Work to be completed :: Word for word, repeat each entry that follows.

Stored items ::
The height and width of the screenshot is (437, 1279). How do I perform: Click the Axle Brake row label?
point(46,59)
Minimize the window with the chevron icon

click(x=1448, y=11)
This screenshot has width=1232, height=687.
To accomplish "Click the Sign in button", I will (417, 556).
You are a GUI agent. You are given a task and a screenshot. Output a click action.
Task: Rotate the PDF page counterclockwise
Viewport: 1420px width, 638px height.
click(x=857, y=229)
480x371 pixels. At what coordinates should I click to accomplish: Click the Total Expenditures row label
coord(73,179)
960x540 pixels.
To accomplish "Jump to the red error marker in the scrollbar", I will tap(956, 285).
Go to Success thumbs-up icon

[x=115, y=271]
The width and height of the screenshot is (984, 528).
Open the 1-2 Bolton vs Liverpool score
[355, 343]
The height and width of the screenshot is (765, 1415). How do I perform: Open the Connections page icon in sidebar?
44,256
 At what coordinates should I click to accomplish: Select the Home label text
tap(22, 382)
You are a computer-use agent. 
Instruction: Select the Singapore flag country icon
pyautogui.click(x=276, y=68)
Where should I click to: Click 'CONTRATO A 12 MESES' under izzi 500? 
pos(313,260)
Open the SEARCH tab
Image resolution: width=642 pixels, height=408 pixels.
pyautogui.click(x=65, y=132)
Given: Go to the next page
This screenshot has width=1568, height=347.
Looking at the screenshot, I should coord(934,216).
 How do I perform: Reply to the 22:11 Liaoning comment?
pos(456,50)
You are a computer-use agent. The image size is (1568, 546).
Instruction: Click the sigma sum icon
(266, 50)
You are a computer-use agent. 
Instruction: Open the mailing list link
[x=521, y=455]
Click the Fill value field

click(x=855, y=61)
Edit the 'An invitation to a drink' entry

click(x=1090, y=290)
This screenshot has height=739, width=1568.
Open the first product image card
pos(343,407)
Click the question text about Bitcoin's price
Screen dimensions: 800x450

Task output ::
The height and width of the screenshot is (437, 1279). How do I perform: Click the Axle Brake row label?
point(46,59)
Minimize the window with the chevron icon

click(x=1448, y=11)
This screenshot has width=1232, height=687.
To accomplish "Click the Sign in button", I will (417, 556).
You are a GUI agent. You are given a task and a screenshot. Output a click action.
Task: Rotate the PDF page counterclockwise
Viewport: 1420px width, 638px height.
click(x=857, y=229)
480x371 pixels. At what coordinates should I click to accomplish: Click the Total Expenditures row label
coord(73,179)
960x540 pixels.
To accomplish "Jump to the red error marker in the scrollbar", I will tap(956, 285).
Go to Success thumbs-up icon

[x=115, y=271]
The width and height of the screenshot is (984, 528).
Open the 1-2 Bolton vs Liverpool score
[355, 343]
The height and width of the screenshot is (765, 1415). How do I perform: Open the Connections page icon in sidebar?
44,256
 At what coordinates should I click to accomplish: Select the Home label text
tap(22, 382)
You are a computer-use agent. 
Instruction: Select the Singapore flag country icon
pyautogui.click(x=276, y=68)
Where should I click to: Click 'CONTRATO A 12 MESES' under izzi 500? 
pos(313,260)
Open the SEARCH tab
Image resolution: width=642 pixels, height=408 pixels.
pyautogui.click(x=65, y=132)
Given: Go to the next page
This screenshot has width=1568, height=347.
Looking at the screenshot, I should coord(934,216).
 How do I perform: Reply to the 22:11 Liaoning comment?
pos(456,50)
You are a computer-use agent. The image size is (1568, 546).
Instruction: Click the sigma sum icon
(266, 50)
You are a computer-use agent. 
Instruction: Open the mailing list link
[x=521, y=455]
Click the Fill value field

click(x=855, y=61)
Edit the 'An invitation to a drink' entry

click(x=1090, y=290)
This screenshot has height=739, width=1568.
Open the first product image card
pos(343,407)
Click the question text about Bitcoin's price
Screen dimensions: 800x450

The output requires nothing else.